Lisette chega com o estrondo de um trem entrando na estação. Formou-se a mais de 250 metros e, aprumada como um penhasco, avança crescendo a cada segundo. É realmente muito impressionante. Ela arrebenta com tanta força, que Chang e eu somos varridos do rochedo e, sozinhos, os sacos caíram dentro do abismo. Percebendo imediatamente numa fração de segundo que não podíamos ficar em cima do rochedo, jogamo-nos para trás, não escapamos do jato de água, mas também não caímos no abismo. Fazemos este ensaio às 10 da manhã. Não há perigo, porque os três guardas estão ocupados no outro lado da ilha com uma vistoria geral. O saco foi embora, distingue-se claramente, bem longe da costa. Será que foi jogado mais longe do ponto onde nasce a onda? Não temos indicação para saber se foi mais longe ou mais perto. As seis ondas que vêm depois de Lisette não chegam a pegá-lo no seu impulso. Outra vez, Lisette se forma e torna a vir. Não traz mais os sacos consigo. Portanto, eles saíram de sua zona de influência.

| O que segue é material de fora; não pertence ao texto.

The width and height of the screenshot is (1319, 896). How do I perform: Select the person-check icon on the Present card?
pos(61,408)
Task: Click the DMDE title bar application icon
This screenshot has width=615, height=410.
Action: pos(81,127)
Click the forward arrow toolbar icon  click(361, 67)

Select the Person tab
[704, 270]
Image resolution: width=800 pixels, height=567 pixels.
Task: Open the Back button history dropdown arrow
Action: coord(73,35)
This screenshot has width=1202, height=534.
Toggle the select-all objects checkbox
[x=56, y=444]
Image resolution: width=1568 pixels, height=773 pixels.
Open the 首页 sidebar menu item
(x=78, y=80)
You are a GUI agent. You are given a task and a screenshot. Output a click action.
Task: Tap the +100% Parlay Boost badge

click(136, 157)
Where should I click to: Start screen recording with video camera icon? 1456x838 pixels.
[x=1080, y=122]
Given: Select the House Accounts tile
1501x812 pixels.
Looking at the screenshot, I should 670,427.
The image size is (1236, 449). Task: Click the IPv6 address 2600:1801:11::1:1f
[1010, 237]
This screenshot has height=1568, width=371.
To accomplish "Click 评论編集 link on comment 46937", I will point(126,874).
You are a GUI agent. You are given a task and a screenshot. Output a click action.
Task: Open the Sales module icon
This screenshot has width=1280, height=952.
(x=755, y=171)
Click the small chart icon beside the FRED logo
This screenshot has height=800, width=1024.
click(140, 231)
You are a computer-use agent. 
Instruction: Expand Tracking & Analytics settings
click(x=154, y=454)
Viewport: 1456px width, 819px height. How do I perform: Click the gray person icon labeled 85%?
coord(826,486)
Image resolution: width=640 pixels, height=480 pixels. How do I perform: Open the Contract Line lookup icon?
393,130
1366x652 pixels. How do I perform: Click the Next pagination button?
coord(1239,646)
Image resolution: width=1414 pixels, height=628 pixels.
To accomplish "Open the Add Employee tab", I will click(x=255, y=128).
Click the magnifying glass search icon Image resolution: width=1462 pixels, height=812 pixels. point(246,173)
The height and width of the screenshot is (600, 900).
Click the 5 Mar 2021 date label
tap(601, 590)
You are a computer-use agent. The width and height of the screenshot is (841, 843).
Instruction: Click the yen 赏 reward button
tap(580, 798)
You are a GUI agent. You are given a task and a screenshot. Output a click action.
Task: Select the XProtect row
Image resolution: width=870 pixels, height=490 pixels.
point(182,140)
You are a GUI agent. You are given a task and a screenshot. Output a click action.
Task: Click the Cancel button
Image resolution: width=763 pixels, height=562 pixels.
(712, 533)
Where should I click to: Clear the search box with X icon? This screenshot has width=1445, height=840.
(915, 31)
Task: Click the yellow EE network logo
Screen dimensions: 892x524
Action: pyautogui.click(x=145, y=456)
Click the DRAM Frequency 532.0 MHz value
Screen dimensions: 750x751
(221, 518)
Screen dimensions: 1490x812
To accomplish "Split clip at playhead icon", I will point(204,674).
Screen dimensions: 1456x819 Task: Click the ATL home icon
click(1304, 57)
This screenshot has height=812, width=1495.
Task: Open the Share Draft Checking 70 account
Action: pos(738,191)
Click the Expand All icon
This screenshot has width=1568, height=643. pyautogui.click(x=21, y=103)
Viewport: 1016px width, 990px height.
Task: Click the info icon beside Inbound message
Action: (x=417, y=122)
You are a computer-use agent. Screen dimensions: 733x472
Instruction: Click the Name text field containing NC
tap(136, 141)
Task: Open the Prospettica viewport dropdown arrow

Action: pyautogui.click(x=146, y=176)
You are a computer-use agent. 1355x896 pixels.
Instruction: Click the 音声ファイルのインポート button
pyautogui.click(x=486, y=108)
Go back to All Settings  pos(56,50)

Subindo depressa no banco de Dreyfus para conseguir enxergá-los mais uma vez, temos a alegria de vê-los por quatro vezes; apareceu muito longe, na crista das ondas, não na direção da Ilha do Diabo, mas indo para o oeste. Indiscutivelmente, a experiência e positiva. Partirei para a grande aventura no dorso de Lisette.